Giant Study Pinpoints Changes From Climate Warming
WASHINGTON - Human-generated
climate change made flowers bloom sooner and autumn leaves fall later,
turned some polar bears into cannibals and some birds into early
breeders, a vast global study reported on Wednesday.
Hundreds of previous studies
have noted these specific changes and most suggested a link to
so-called anthropogenic global warming, but a new analysis published in
the journal Nature correlated these earlier studies with changes in
temperature, the study's lead author said.

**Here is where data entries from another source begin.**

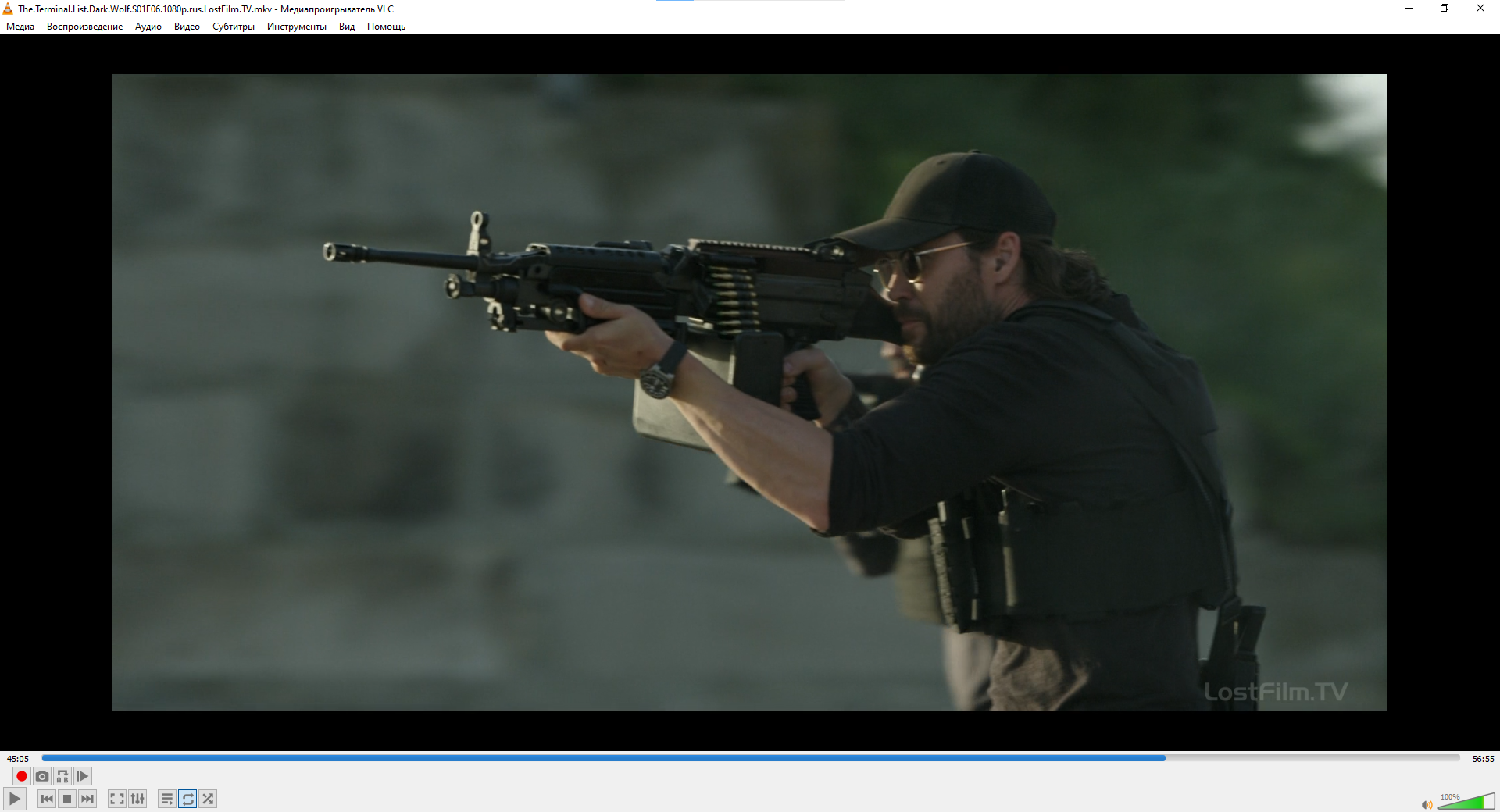Open the Субтитры menu
The image size is (1500, 812).
click(233, 27)
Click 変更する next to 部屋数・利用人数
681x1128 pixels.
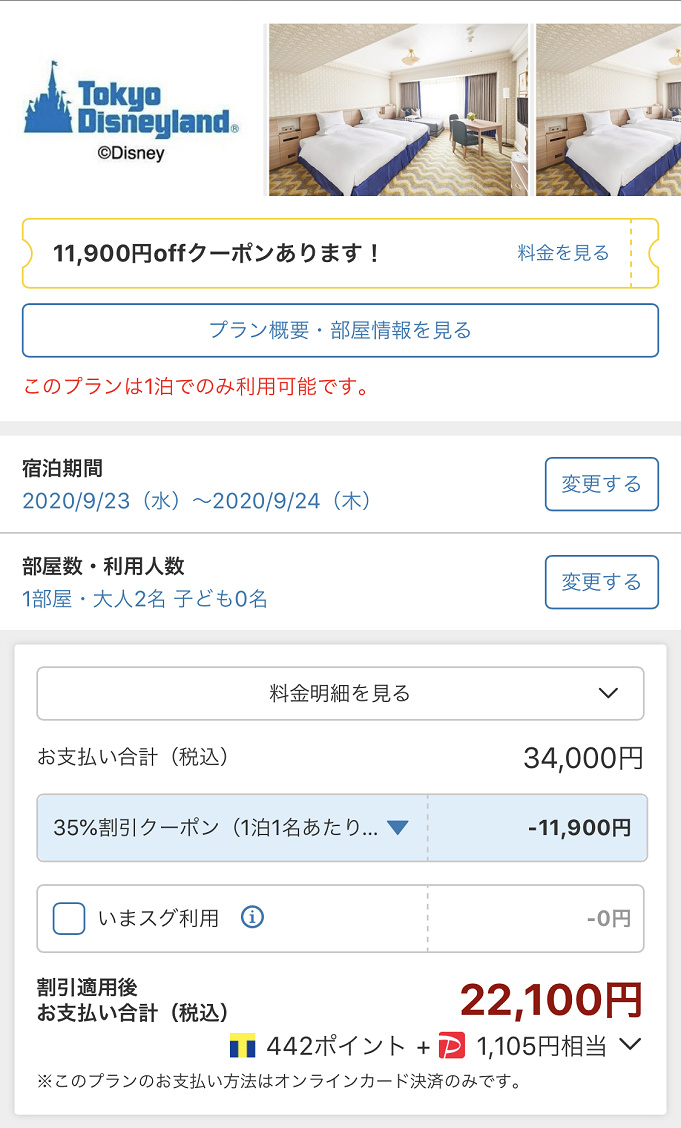click(601, 582)
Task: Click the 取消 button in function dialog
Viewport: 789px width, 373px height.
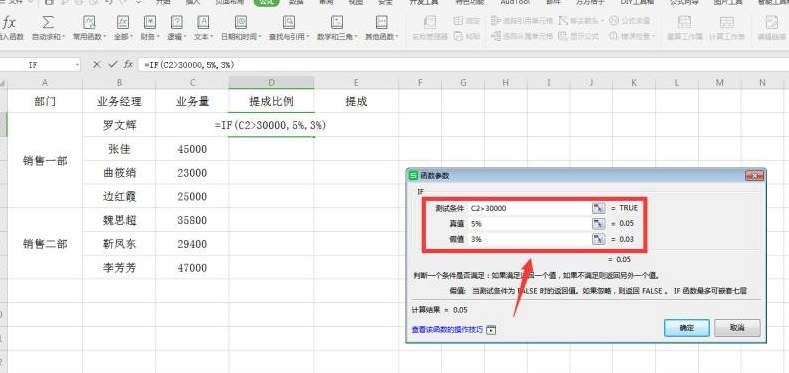Action: (737, 328)
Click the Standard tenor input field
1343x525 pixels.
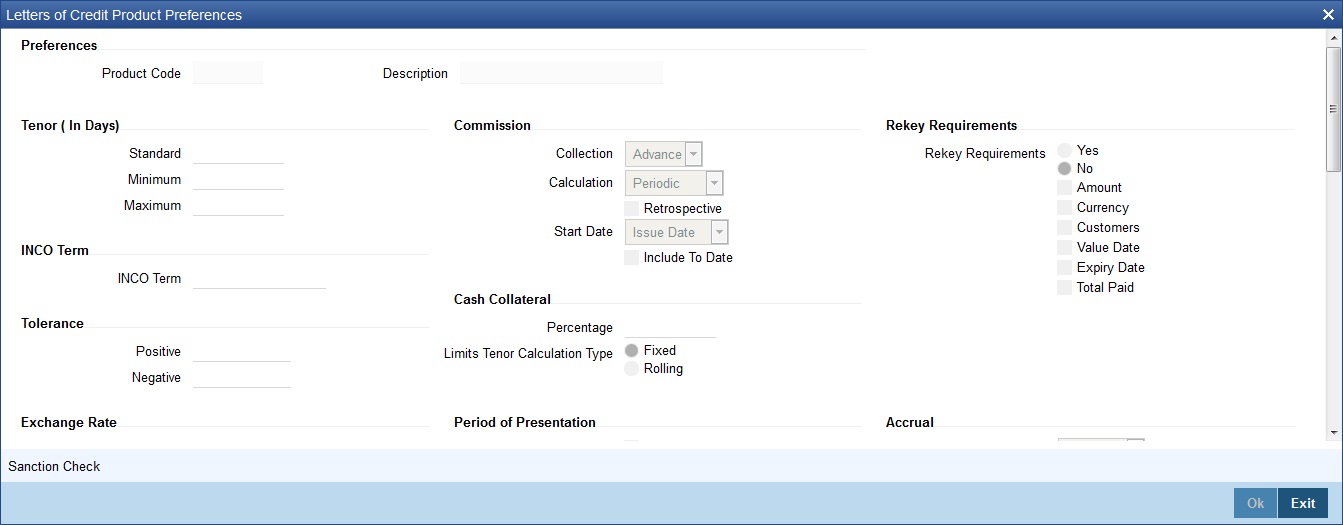[x=238, y=153]
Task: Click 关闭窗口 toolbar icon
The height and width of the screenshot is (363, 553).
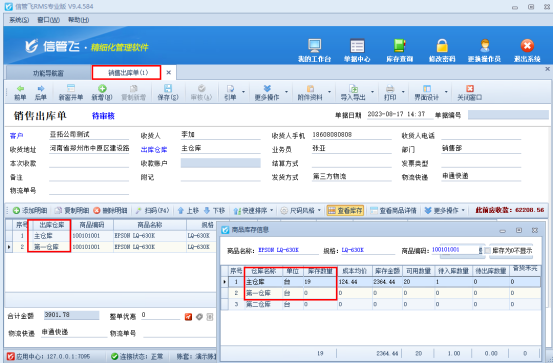Action: coord(469,92)
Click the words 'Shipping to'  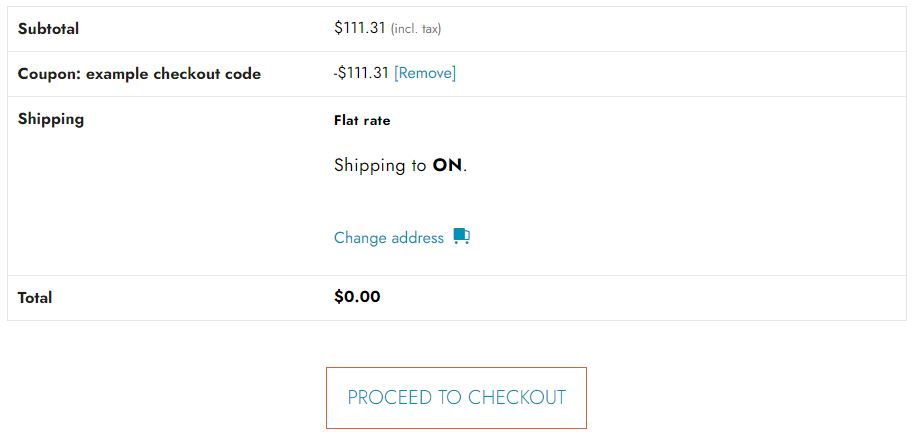(380, 165)
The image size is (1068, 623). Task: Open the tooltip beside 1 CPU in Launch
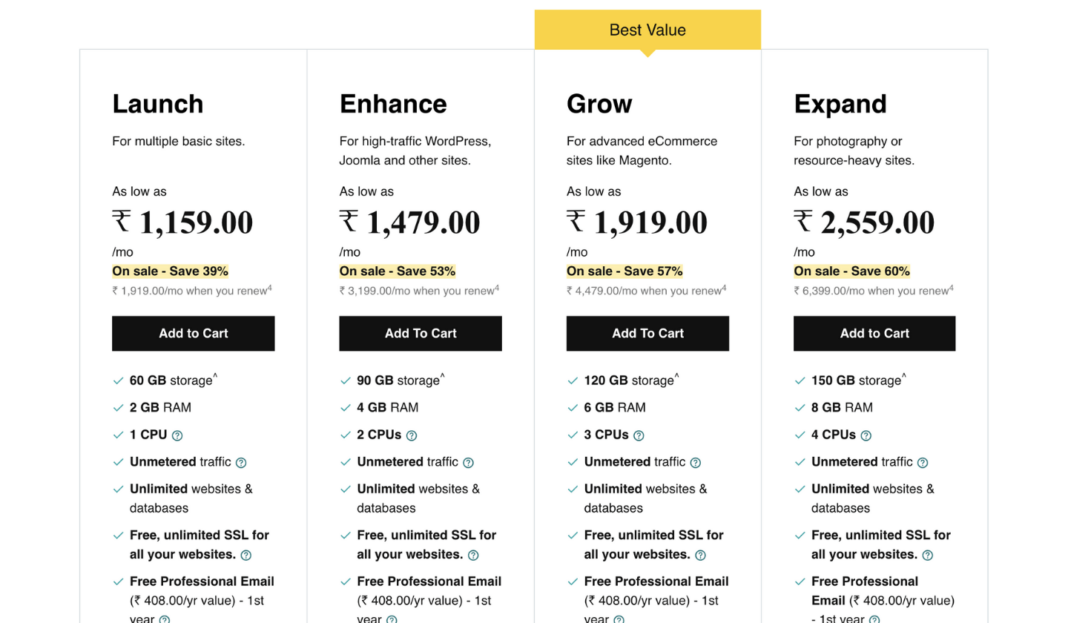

There was a close relationship between temperature
shifts between 1970 and 2004 and changes in plants, animals and the
physical world, such as the retreat of glaciers and the water level in
desert lakes, the study found.
"When you look at all of the glaciers and all of the
snowpack and all of the birds laying eggs earlier and all of the plants
having spring earlier across a continent, then we see we can detect
anthropogenic signals," said Cynthia Rosenzweig of NASA's Goddard
Institute for Space Studies.
They worked to rule out observed changes that could have
been caused by other factors besides anthropogenic climate change.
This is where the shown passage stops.